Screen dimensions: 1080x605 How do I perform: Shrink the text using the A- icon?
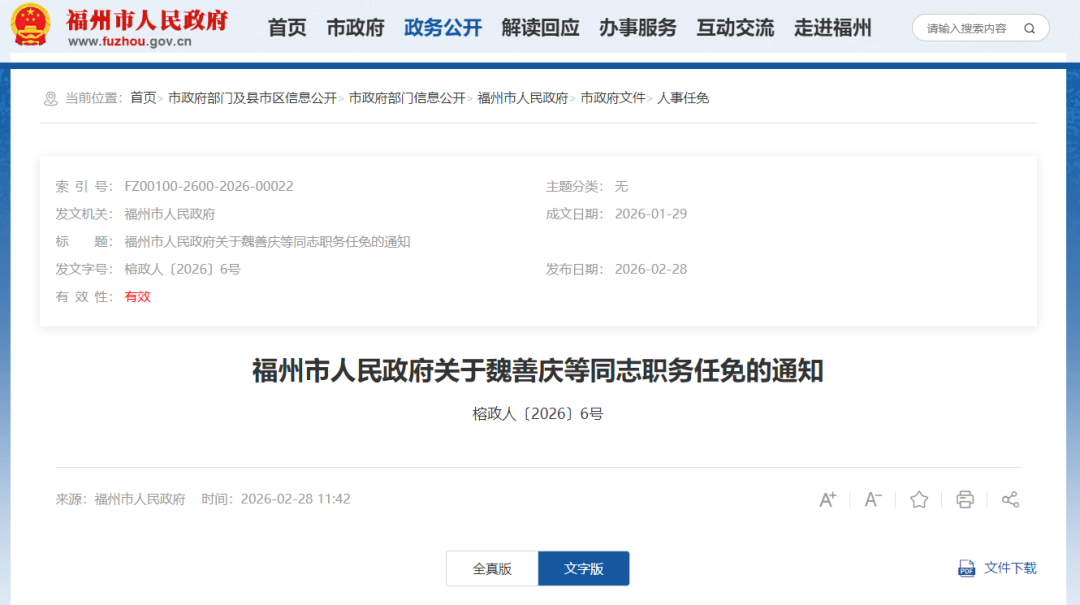point(872,499)
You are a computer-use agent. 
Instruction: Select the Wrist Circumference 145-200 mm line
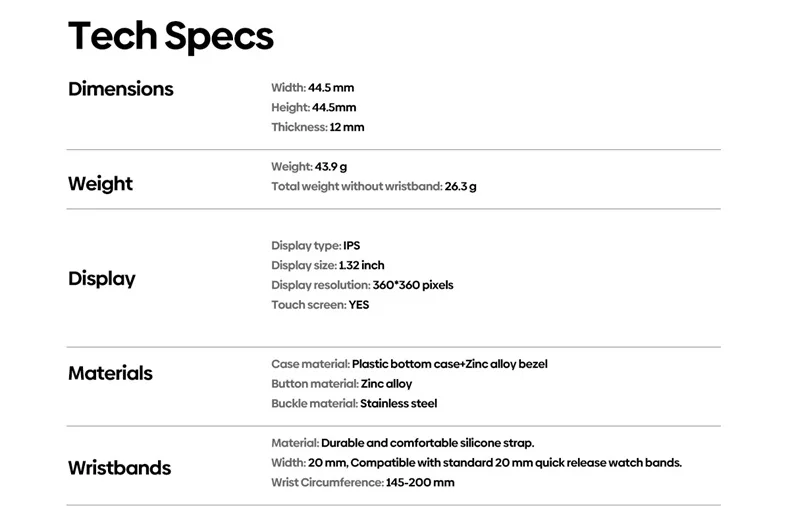tap(363, 483)

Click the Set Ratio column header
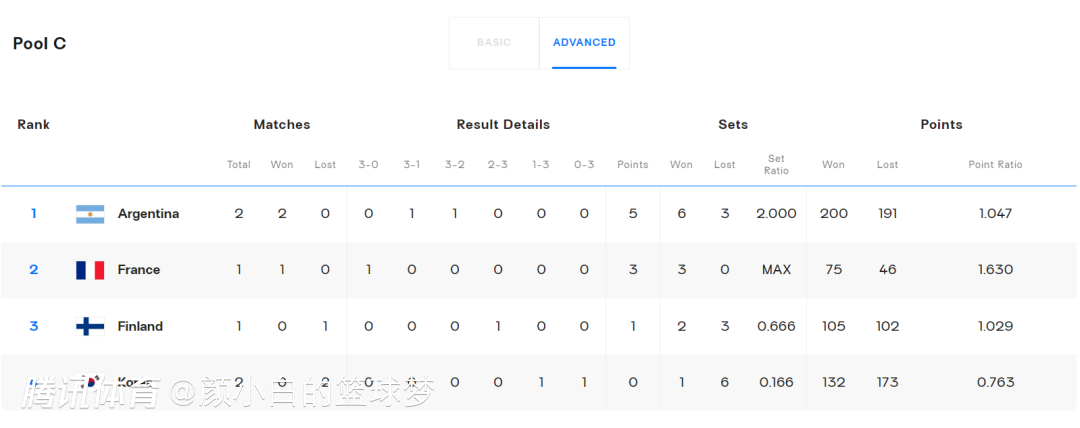point(776,165)
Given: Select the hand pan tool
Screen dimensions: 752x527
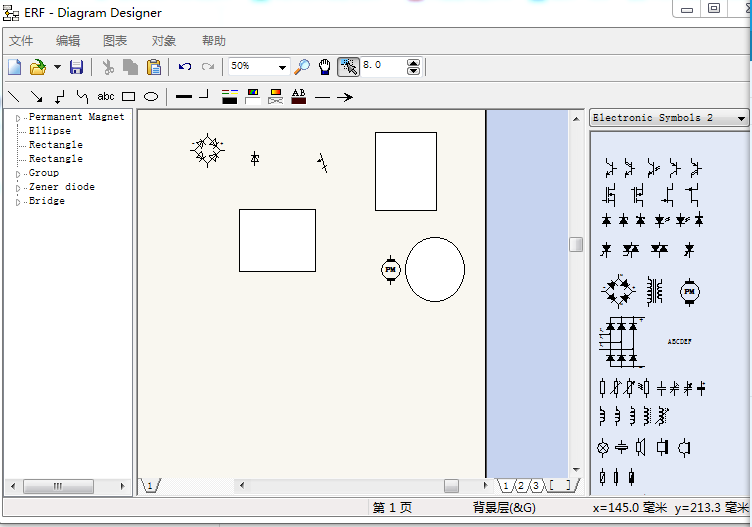Looking at the screenshot, I should [x=325, y=67].
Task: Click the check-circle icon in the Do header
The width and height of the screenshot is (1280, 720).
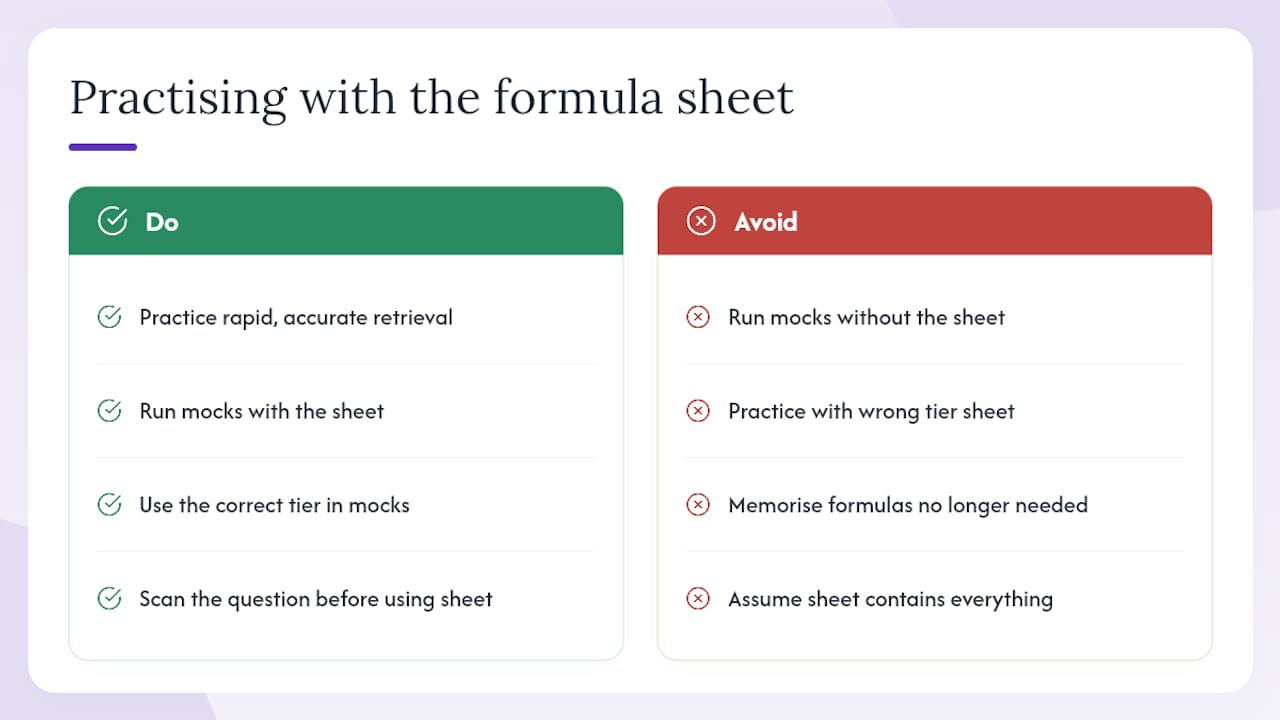Action: pos(112,221)
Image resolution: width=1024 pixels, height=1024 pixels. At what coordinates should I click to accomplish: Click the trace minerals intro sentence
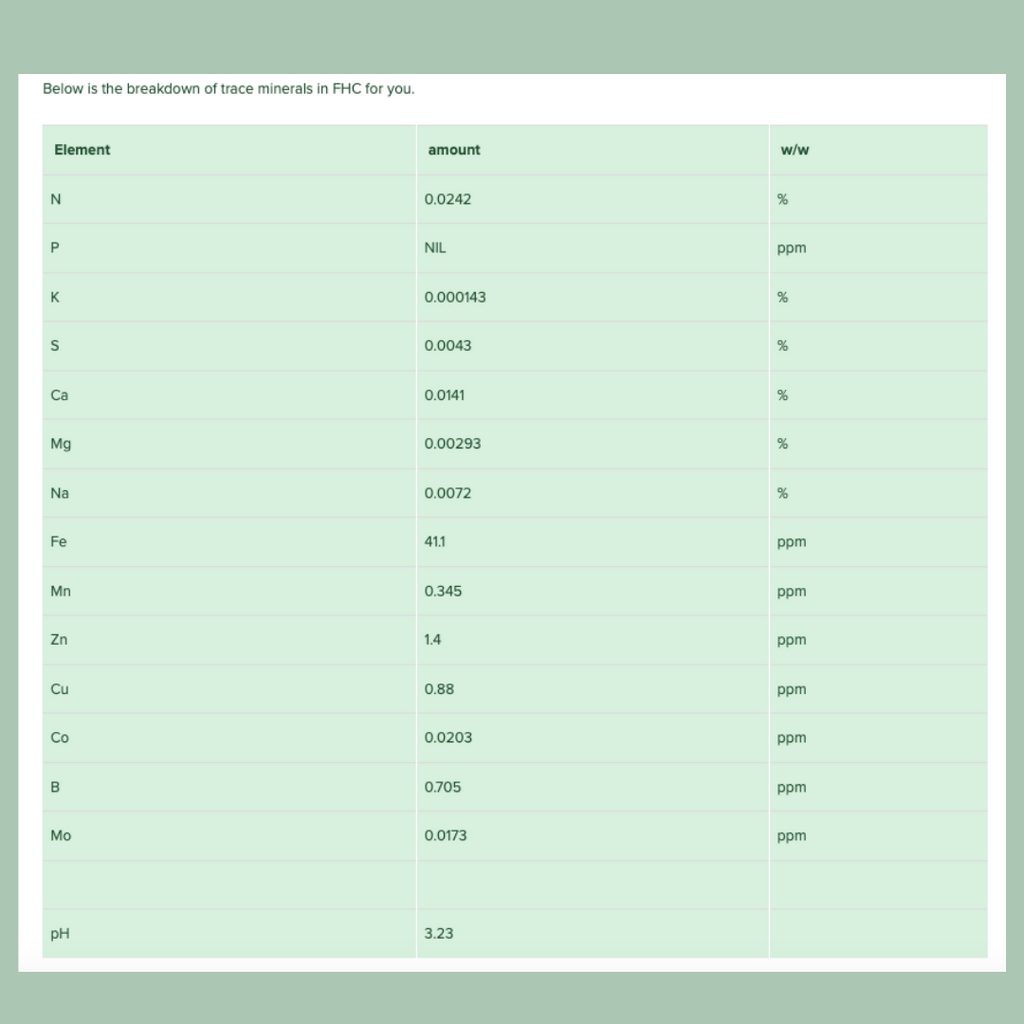pyautogui.click(x=229, y=89)
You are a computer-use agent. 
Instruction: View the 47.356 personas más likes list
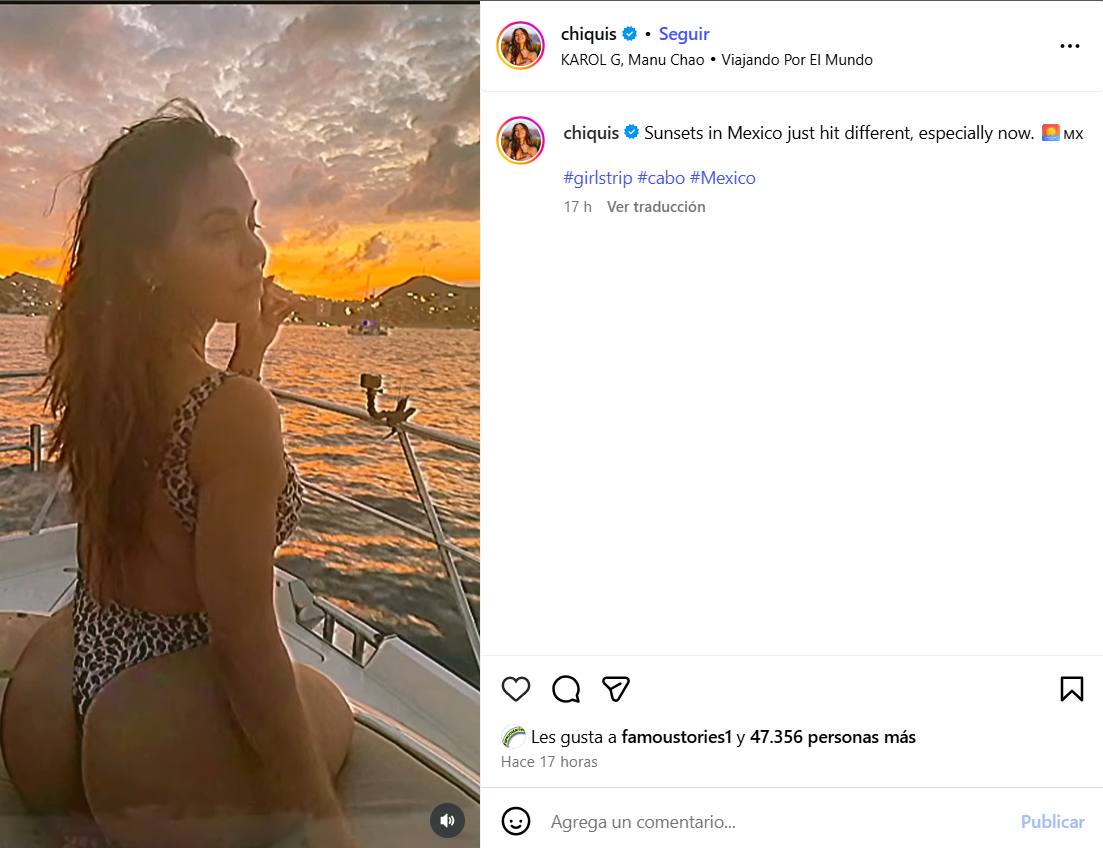tap(832, 737)
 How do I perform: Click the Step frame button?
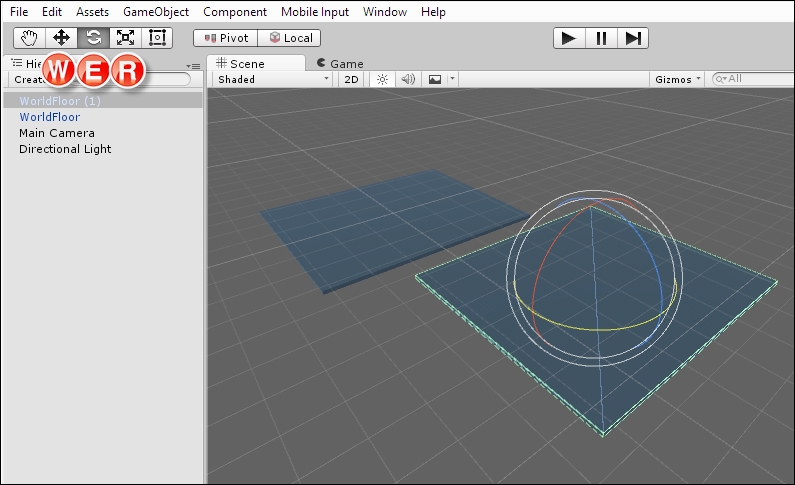(x=633, y=38)
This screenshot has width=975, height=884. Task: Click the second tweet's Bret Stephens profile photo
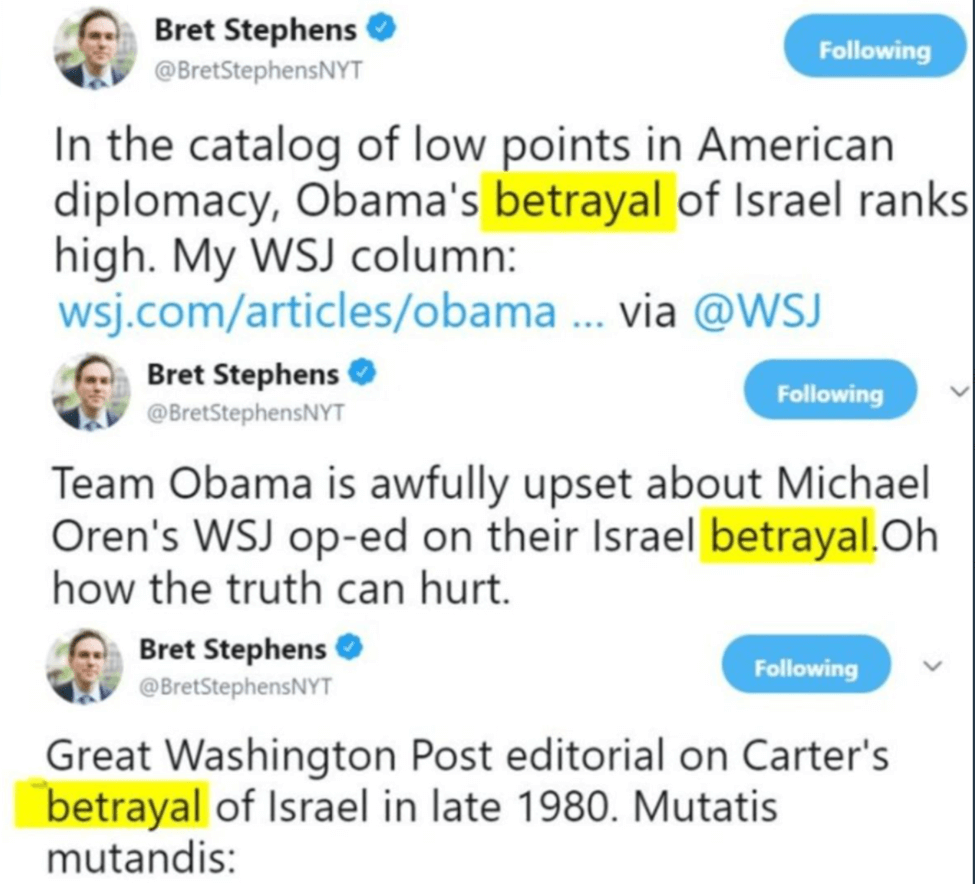(90, 391)
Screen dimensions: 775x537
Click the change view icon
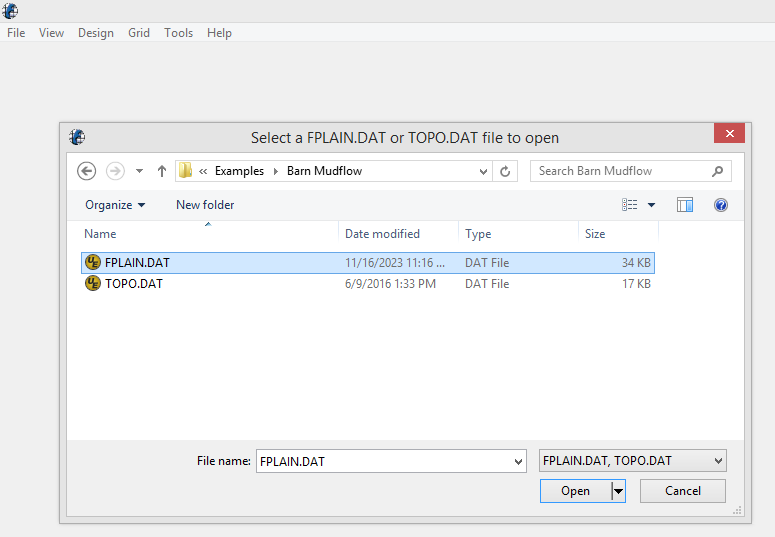tap(630, 205)
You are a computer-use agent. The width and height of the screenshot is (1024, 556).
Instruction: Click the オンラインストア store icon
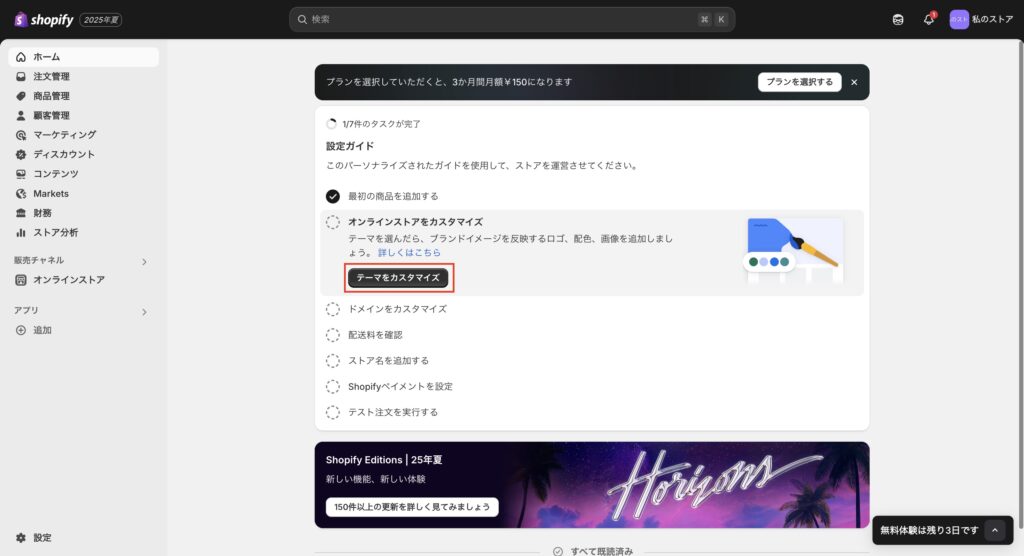coord(21,280)
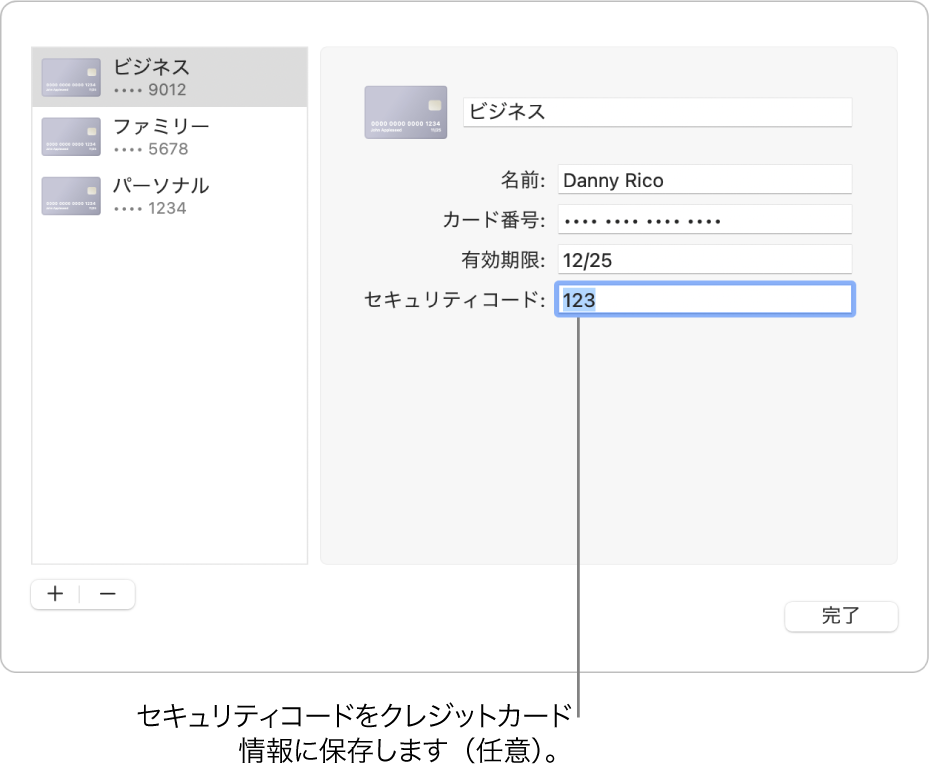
☆ ☆ ☆ ☆
> **What is being asked**
From the line that contains "Screen dimensions: 752x527" to the final line of the material, write out each line exactly. Pictures stay out.

> **Response area**
Screen dimensions: 752x527
Looking at the screenshot, I should [x=325, y=67].
Task: Click the check-circle icon in the Do header
The width and height of the screenshot is (1280, 720).
Action: pos(112,221)
Image resolution: width=1024 pixels, height=1024 pixels. At what coordinates should I click to accomplish: Click the trace minerals intro sentence
pyautogui.click(x=229, y=89)
You are a computer-use agent. 
Instruction: View the 47.356 personas más likes list
tap(832, 737)
 How do I perform: Click the Step frame button?
(x=633, y=38)
This screenshot has width=975, height=884. Task: Click the second tweet's Bret Stephens profile photo
(90, 391)
Screen dimensions: 775x537
Click the change view icon
tap(630, 205)
You are a computer-use agent. The width and height of the screenshot is (1024, 556).
Instruction: Click the オンラインストア store icon
coord(21,280)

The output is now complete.